Quicksort makes two recursive calls. Whichever call is done second can be written as a tail call, and therefore easily replaced with a loop. Each recursive call targets one part of the list; standard practice is to do the call on the smaller part first, then do tail-recursion elimination on the larger call.

When this optimization is done, the remaining actual recursive call will be given a list at most half the size of the original list. Thus, the worst-case recursion depth becomes \(O(\log\,n)\), rather than the former \(O(n)\). And since the only significant space used by Quicksort is that required for the recursive calls, this optimization makes the additional space usage \(O(\log\,n)\), rather than \(O(n)\)—a much nicer situation.

See quicksort.cpp for an implementation of Quicksort that includes this tail-recursion-elimination optimization (along with median-of-three pivot selection).

Switching to Heap Sort

The Achilles heel of Quicksort—particularly in these days of web-based applications and malicious users—is its worst-case performance: \(O(n^2)\) comparisons.

An optimization that eliminates this problem was published in 1997 by David Musser. He called it “introspection”. The idea is that Quicksort is only slow when its recursion depth is large. Here, we count the above eliminated tail calls as recursive calls, for the purposes of determining depth. So we run Quicksort, while keeping track of the depth. If this exceeds some limit (Musser suggested \(2\,\log_2 n\)) then we sort the current sublist with a sorting algorithm having \(O(n\,\log\,n)\) worst-case time.

The usual secondary algorithm is Heap Sort, which we have not covered yet—although you should have seen it in CS 311. For now, all we need to know is that Heap Sort requires \(O(n\,\log\,n)\) time and constant additional space.
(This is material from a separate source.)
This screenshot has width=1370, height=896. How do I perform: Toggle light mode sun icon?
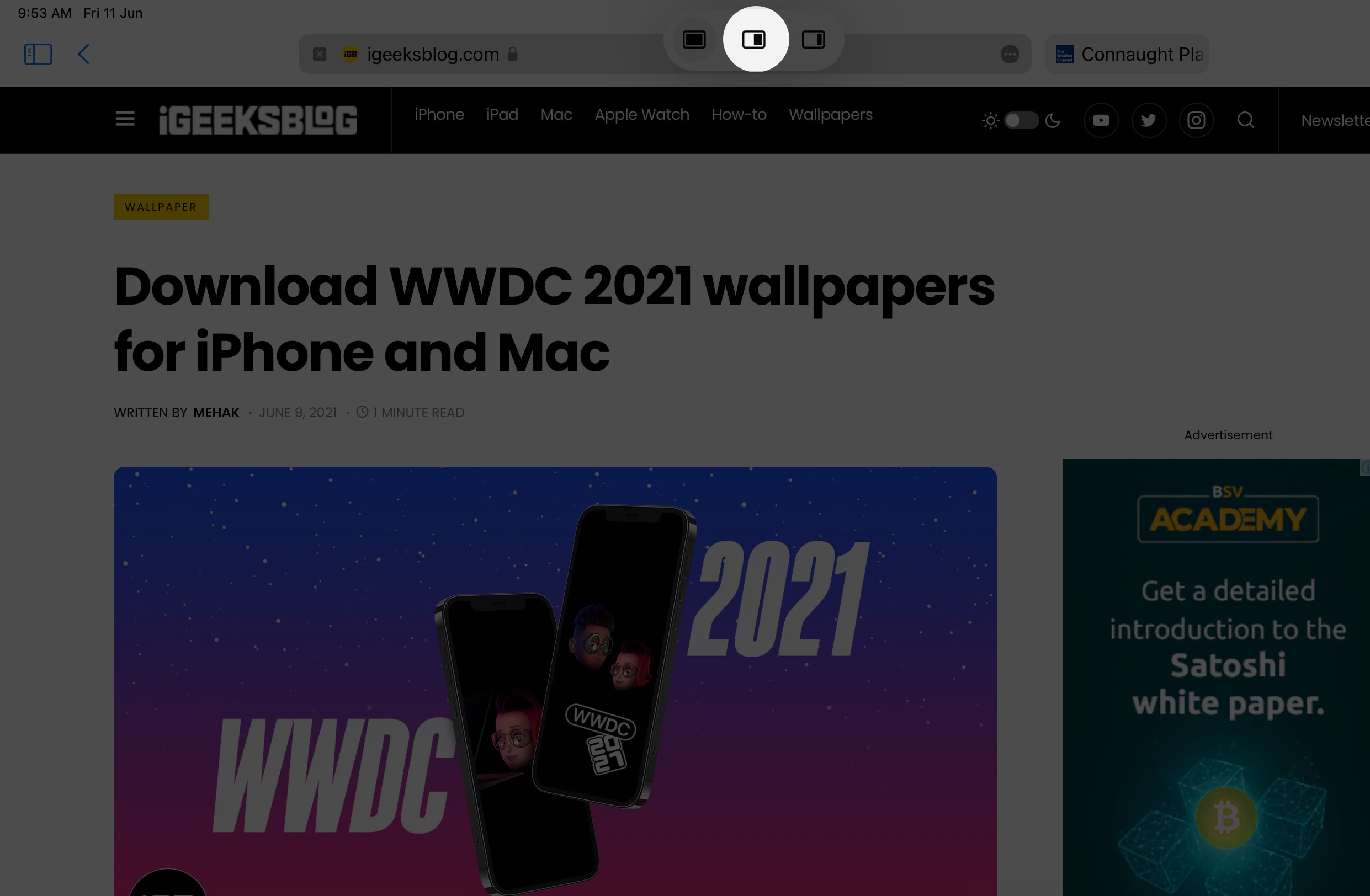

Musser named the resulting algorithm Introsort (for “introspective sorting”). It requires \(O(n\,\log\,n)\) time in both the worst and average cases, and it uses \(O(\log\,n)\) additional space in both the worst and average cases. It is not particularly good for nearly sorted data, although if we do intelligent pivot selection, then it is not particularly bad, either. It is only practical for random-access data, due to the pivot-selection and Heap Sort. And it is not stable.